LES ÉTATS-UNIS EN TCHÉTCHÉNIE
En juin 1999, deux mois avant l'éclatement de la deuxième guerre de Tchétchénie, une poignée d'officiers de l'US Marine Corps se rend clandestinement dans la petite république caucasienne. Le but officiel de la visite  est de tirer les leçons de la guerre tchétchène en milieu urbain (et de répondre à la question : "Comment les Russes ont-ils pu être mis en échec si longtemps à Grozny?").
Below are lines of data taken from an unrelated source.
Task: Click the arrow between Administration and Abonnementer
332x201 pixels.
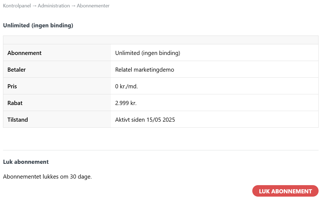Action: click(x=73, y=6)
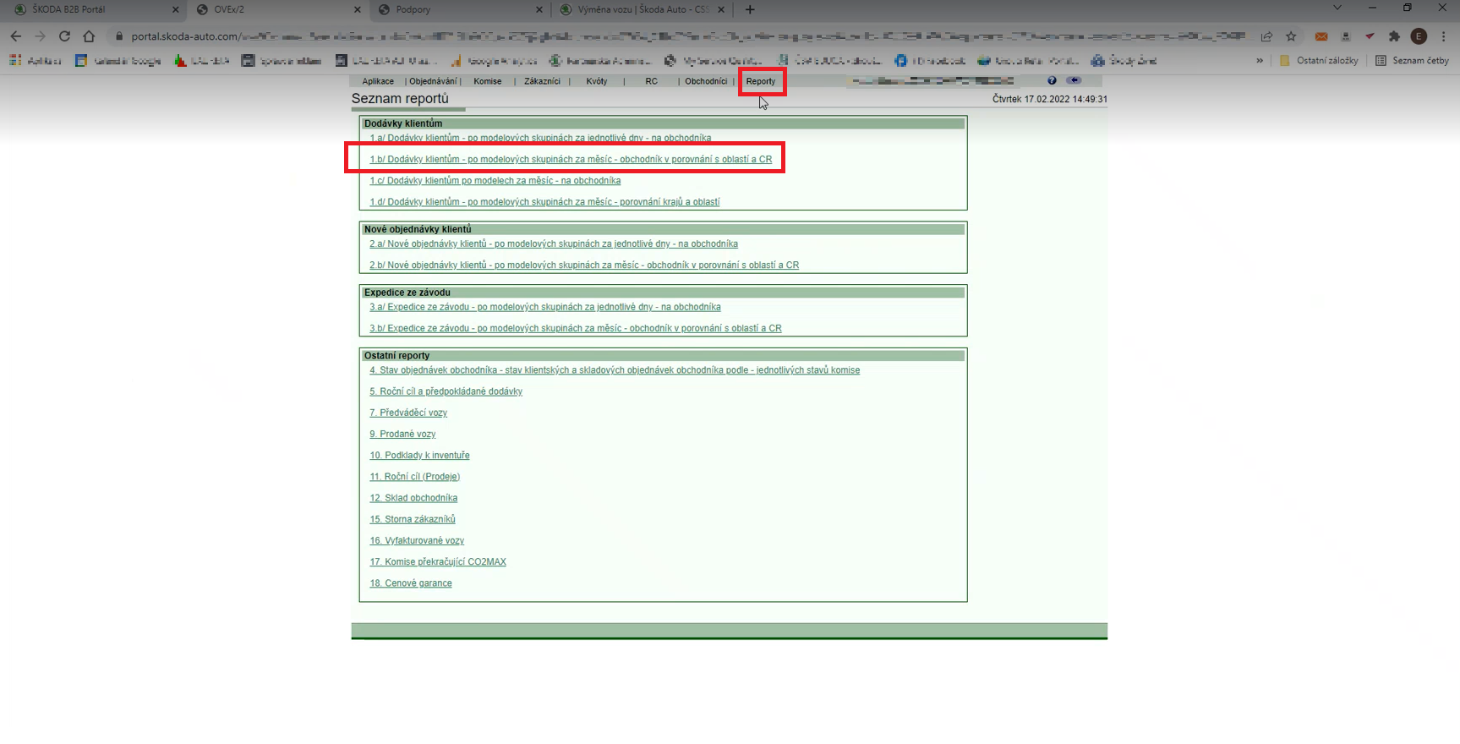
Task: Expand the tab search chevron
Action: tap(1337, 8)
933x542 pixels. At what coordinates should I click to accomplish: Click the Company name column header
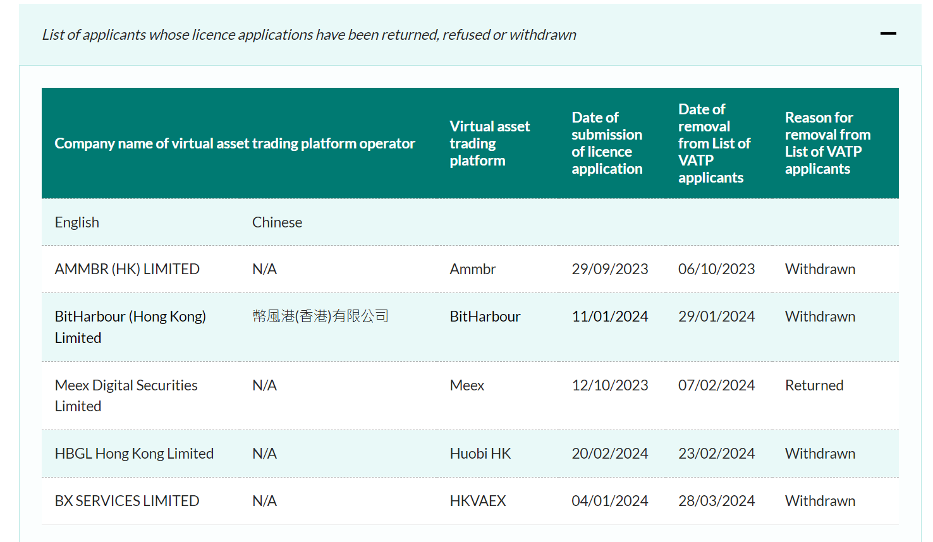[x=235, y=143]
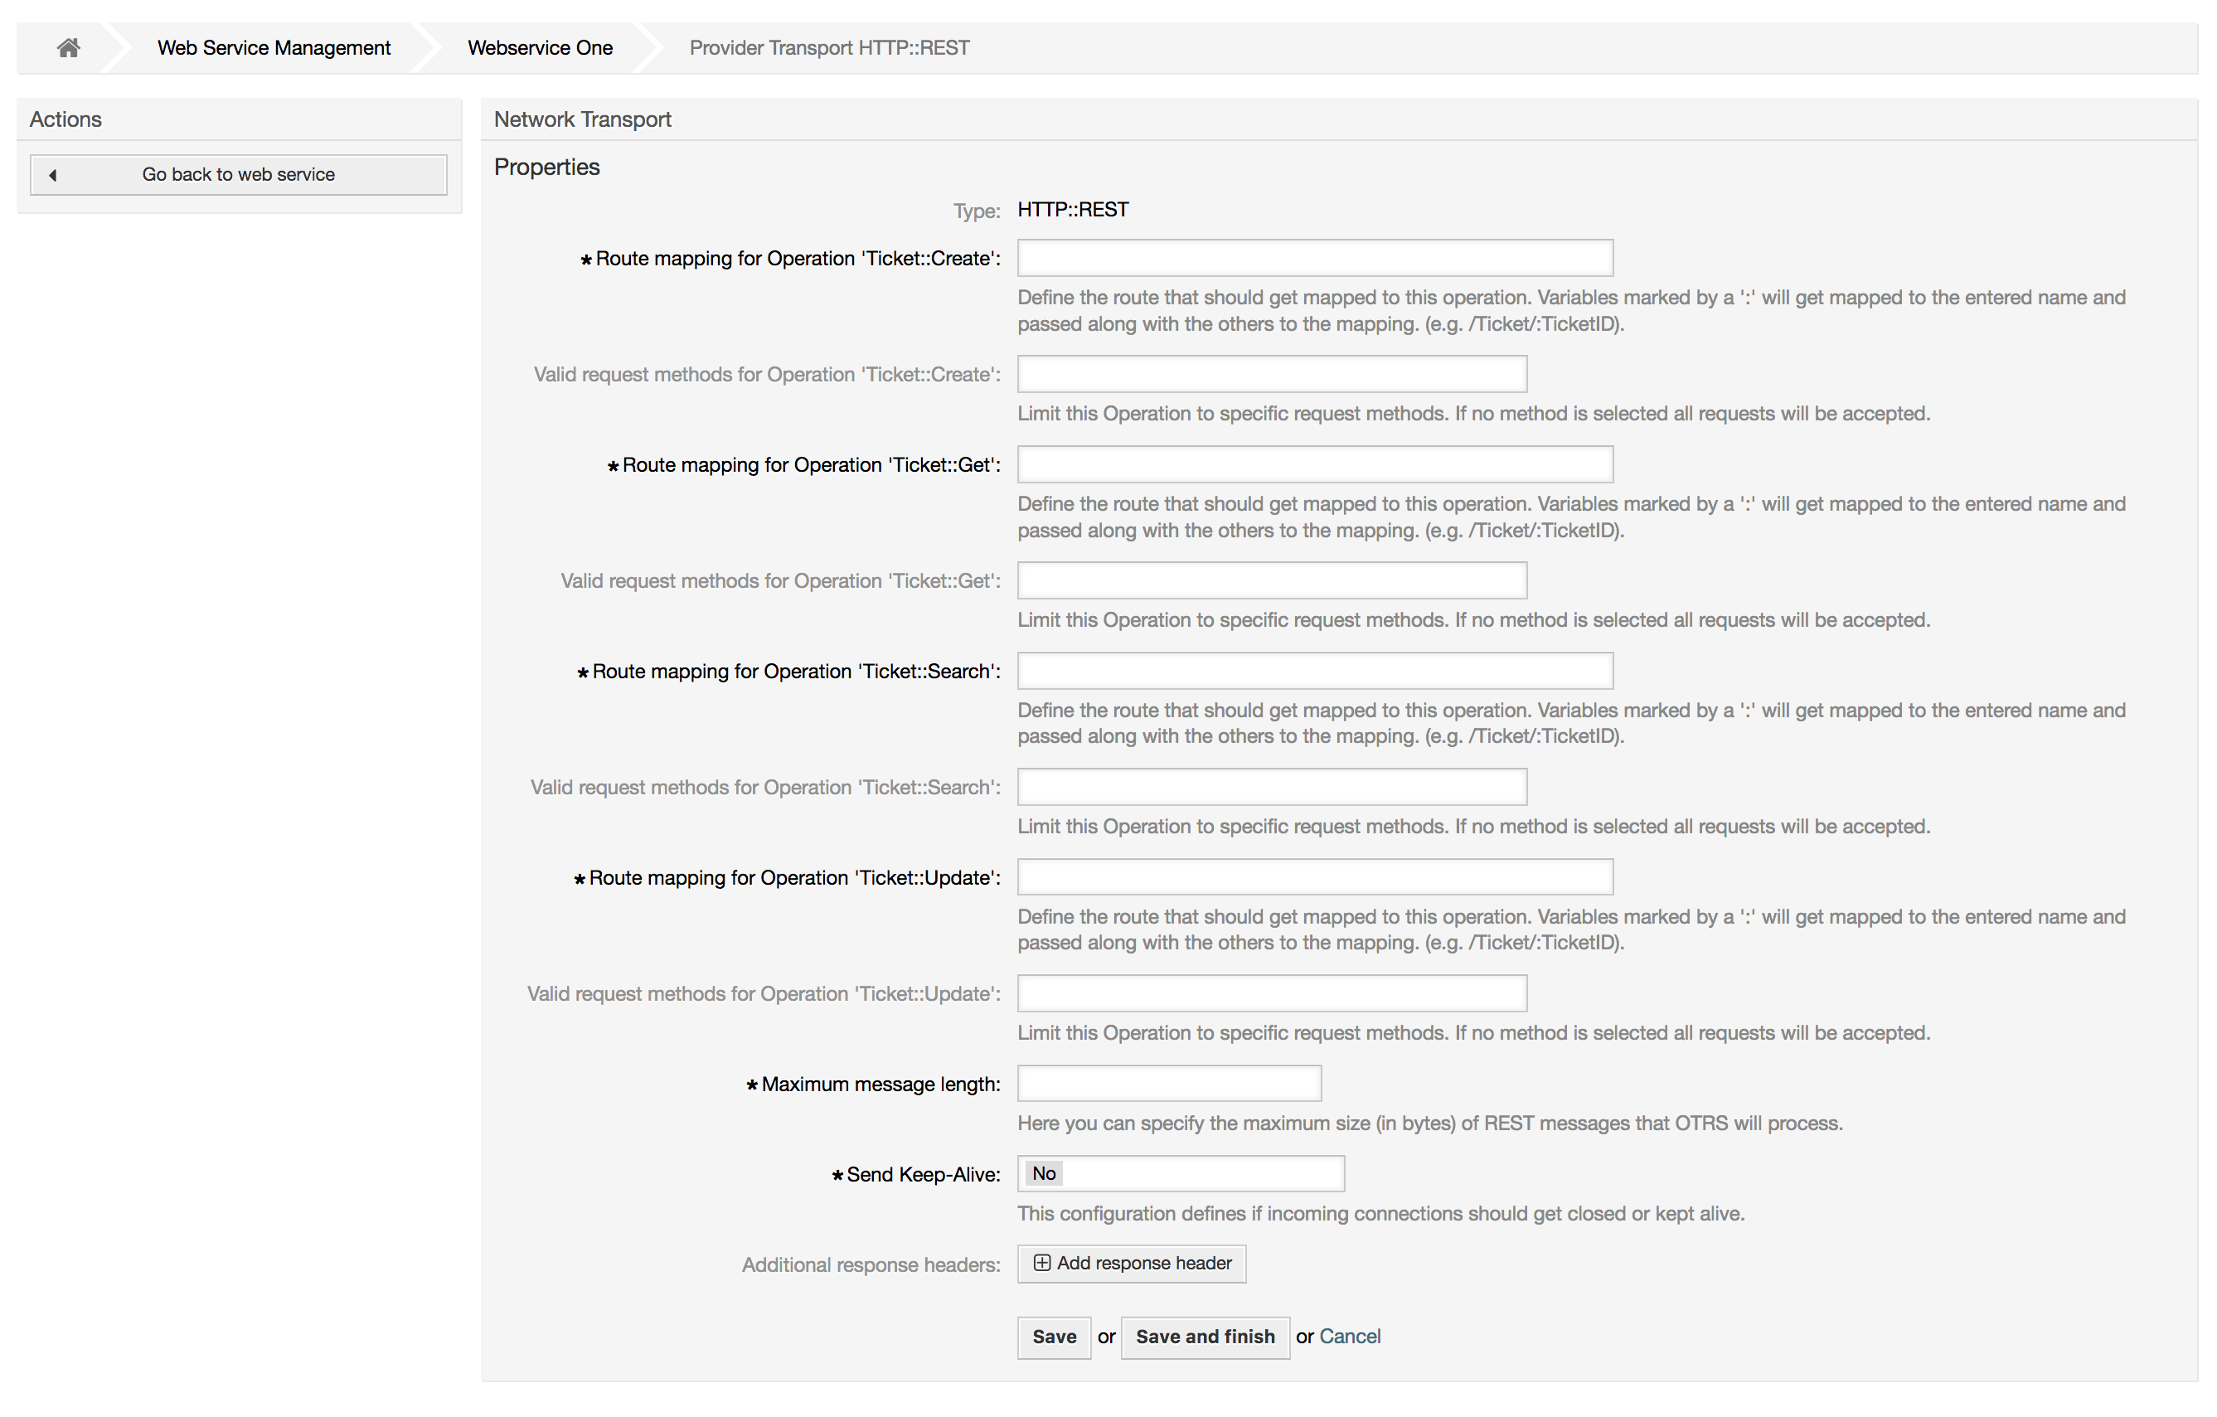The image size is (2217, 1417).
Task: Click the Web Service Management breadcrumb icon
Action: [x=273, y=46]
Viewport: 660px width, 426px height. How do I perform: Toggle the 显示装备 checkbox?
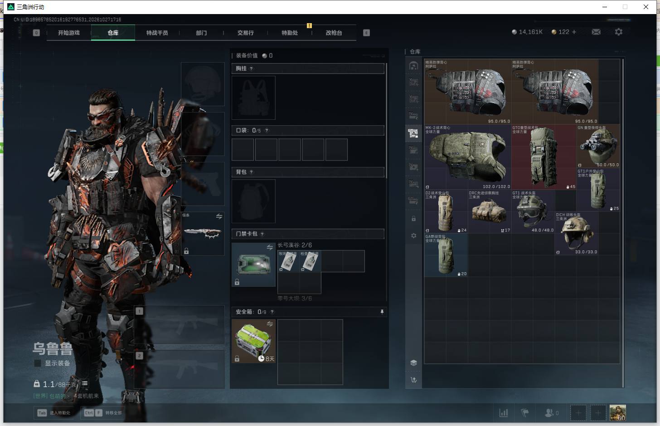(38, 363)
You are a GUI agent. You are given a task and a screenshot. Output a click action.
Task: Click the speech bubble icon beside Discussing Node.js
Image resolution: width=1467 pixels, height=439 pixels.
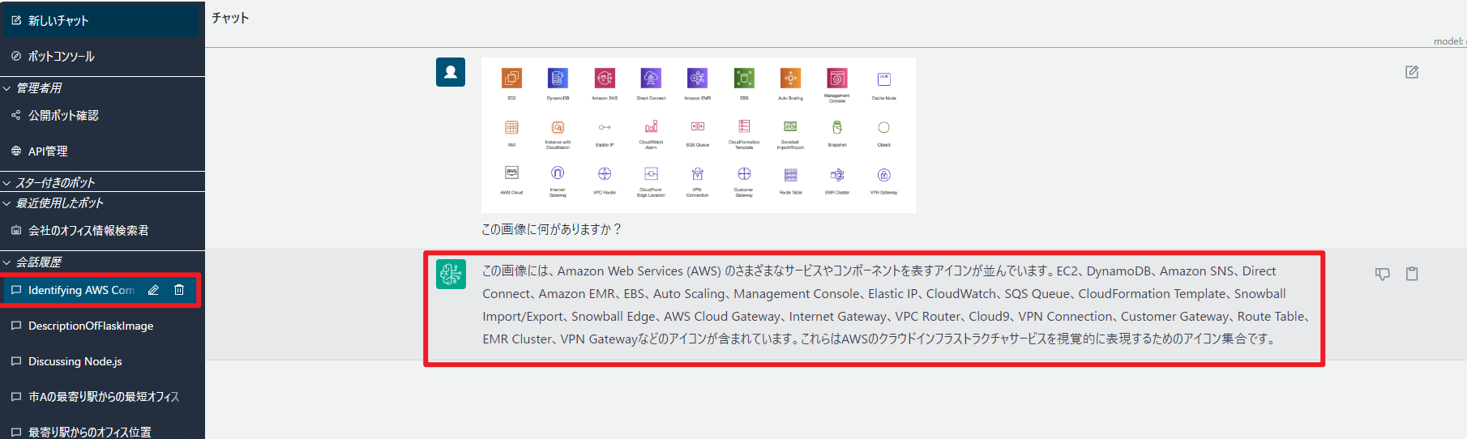coord(16,361)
     Les militaires américains écoutent Aslan Maskhadov, son aide de camp Hussein Iskhanov, le chef du renseignement Saïd Iskhanov, le chef de la logistique Paizoullah Noutsoulkhanov. Quelques mois plus tard, en février 2000, un ancien conseiller spécial du général Doudaiev, le général Tourpal Ali-Kaimov, se rend aux États-Unis pour des discussions avec des officiers supérieurs américains. Certes, l'étude sur la guerre en milieu urbain n'est pas seulement une façade. Une équipe de l'université de Stanford, associée au groupe de l''US Marine Corps, tente effectivement de comprendre pour quelles raisons les Russes, d'habitude si performante en guerre urbaine (Stalingrad, Berlin, Budapest, Kaboul), ont pu rencontrer autant de difficultés à Grozny. Mais les chefs tchétchènes n'ont évidemment pas livré leurs secrets sans une contrepartie américaine. Ils sont en contact avec des agents de l'ISI (le renseignement pakistanais) depuis 1994, et, par leur intermédiaire, avec la CIA. Et ce n'est sans doute pas une coïncidence si la deuxième guerre tchétchéno-russe éclate seulement deux mois après les contacts de 1999 entre militaires américains et chefs tchétchènes.